SampleFilter	is a numeric vector indicating the minimal number of MADs (median absolute deviation) away from the median number of features detected as well as sequencing depth across all samples so that outlying samples are removed prior to normalisation and parameter estimation. The default is `5`, i.e. at least 5 MADs away from the median. Choose higher values if you want to filter out less samples. This parameter is particularly important for single cells to ensure reliable parameter estimation. For more information, please consult `isOutlier`.
RNAseq	is a character value: "bulk" or "singlecell".
Protocol	is a character value defining the type of counts given in `countData`. Options are "UMI" (e.g. 10X Genomics, CEL-seq2) or "Read" (e.g.
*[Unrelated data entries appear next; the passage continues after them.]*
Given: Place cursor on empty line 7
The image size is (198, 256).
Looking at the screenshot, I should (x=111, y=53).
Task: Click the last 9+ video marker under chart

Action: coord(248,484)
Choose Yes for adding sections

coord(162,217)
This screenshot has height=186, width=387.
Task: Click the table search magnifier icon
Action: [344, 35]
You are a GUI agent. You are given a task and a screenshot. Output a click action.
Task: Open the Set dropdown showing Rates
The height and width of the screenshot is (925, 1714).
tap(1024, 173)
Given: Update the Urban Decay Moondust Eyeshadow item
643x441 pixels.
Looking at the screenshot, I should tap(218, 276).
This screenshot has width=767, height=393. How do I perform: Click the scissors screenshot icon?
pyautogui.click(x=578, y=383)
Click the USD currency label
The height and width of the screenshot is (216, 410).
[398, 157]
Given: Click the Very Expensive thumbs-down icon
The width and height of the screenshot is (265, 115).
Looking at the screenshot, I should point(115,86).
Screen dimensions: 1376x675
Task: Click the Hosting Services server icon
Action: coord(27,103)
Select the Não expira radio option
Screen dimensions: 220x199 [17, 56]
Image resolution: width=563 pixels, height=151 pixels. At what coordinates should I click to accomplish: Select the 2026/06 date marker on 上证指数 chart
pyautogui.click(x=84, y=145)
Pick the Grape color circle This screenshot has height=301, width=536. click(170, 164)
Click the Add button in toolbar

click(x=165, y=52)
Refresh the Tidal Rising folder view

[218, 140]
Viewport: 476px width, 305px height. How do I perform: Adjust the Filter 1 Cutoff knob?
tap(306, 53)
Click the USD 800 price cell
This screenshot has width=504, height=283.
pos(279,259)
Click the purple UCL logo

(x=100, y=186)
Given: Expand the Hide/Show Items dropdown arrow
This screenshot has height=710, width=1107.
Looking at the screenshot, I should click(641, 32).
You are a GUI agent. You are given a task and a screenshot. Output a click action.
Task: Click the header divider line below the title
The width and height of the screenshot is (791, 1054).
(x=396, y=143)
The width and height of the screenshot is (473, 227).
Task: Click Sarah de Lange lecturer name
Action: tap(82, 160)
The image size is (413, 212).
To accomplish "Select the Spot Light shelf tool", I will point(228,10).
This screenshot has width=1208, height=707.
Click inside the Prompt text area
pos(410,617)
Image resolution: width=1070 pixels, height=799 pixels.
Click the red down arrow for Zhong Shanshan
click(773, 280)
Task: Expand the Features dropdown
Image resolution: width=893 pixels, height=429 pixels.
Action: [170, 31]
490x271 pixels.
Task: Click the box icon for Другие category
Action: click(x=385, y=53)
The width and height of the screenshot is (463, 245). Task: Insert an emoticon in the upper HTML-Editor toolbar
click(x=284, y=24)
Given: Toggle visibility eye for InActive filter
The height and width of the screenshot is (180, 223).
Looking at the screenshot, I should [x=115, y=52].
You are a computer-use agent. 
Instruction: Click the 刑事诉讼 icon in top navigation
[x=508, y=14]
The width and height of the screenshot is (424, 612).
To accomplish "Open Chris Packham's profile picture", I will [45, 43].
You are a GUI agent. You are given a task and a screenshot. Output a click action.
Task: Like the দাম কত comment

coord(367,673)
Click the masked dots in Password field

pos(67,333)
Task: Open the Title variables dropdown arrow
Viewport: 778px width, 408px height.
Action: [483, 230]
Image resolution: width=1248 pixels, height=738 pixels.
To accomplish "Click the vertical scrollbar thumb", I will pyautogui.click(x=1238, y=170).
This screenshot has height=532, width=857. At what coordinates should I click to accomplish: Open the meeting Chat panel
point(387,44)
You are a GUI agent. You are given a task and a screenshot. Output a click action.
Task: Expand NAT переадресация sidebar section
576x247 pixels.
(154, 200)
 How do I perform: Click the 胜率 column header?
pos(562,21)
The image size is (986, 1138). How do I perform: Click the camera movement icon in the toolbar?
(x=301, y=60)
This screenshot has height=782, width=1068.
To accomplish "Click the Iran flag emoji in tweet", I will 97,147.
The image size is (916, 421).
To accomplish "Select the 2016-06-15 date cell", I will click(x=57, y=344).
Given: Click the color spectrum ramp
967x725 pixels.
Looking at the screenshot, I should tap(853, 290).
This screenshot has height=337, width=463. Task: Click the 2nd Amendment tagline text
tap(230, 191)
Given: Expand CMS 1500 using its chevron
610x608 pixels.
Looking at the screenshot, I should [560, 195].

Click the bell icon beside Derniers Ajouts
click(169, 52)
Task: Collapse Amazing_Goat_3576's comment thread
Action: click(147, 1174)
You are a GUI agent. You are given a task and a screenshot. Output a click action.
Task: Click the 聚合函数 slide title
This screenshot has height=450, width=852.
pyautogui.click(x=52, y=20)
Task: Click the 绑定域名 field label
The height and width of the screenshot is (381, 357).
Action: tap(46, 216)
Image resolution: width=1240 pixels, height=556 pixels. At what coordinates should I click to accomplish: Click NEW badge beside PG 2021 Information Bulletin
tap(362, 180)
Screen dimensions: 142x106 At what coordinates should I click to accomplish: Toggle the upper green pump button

Smart-seq2).
verbose	Logical value to indicate whether to print function information. Default is `TRUE`.

Value

List object with the following entries:

normCounts

The normalised spike-in read counts data.frame.

normParams

The mean and standard deviation per spike-in using normalised read counts in a data.frame.

CaptureEfficiency

The ad-hoc estimated as well as fitted detection probabilities with confidence interval per spike-in using normalised read counts in a data.frame.

seqDepth

Library size, i.e. total number of reads per library

The estimated library size factors.

EVGammaThetaEstimates

Estimation of the four parameters capturing technical variability, namely E[\(\gamma\)], Var[\(\gamma\)], E[\(\theta\)] and Var[\(\theta\)]. For more details, please consult supplementary information of Kim et al. 2016 (DOI: 10.1038/ncomms9687). These estimates are needed for simulating spike-in read counts.

Input

The input spike-in expression matrix, molecule counts data.frame and batch annotation data.frame, filtered so that only spike-ins with nonzero expression and samples with at least 100 reads are retained.

Settings

Reporting the chosen normalisation framework.

Details

Normalisation methods

'depth'

applies the depth normalization method as implemented in computeSpikeFactors.

'none'

No normalisation is applied. This approach can be used for prenormalized expression estimates, e.g. TPM/FPKM/RPKM estimated by RSEM, salmon, cufflinks etc.

Examples

if (FALSE) {
data("SmartSeq2_SpikeIns_Read_Counts")
data("SmartSeq2_SpikeInfo")
Batches = data.frame(Batch = sapply(strsplit(colnames(SmartSeq2_SpikeIns_Read_Counts),
                                    "_"), "[[", 1),
                     stringsAsFactors = F,
                     row.names = colnames(SmartSeq2_SpikeIns_Read_Counts))
# estimation
spike_param <- estimateSpike(spikeData = SmartSeq2_SpikeIns_Read_Counts,
spikeInfo = SmartSeq2_SpikeInfo,
MeanFragLength = NULL,
batchData = Batches,
Normalisation = 'depth')
# plotting
plotSpike(estSpike = spike_param, Annot = FALSE)
}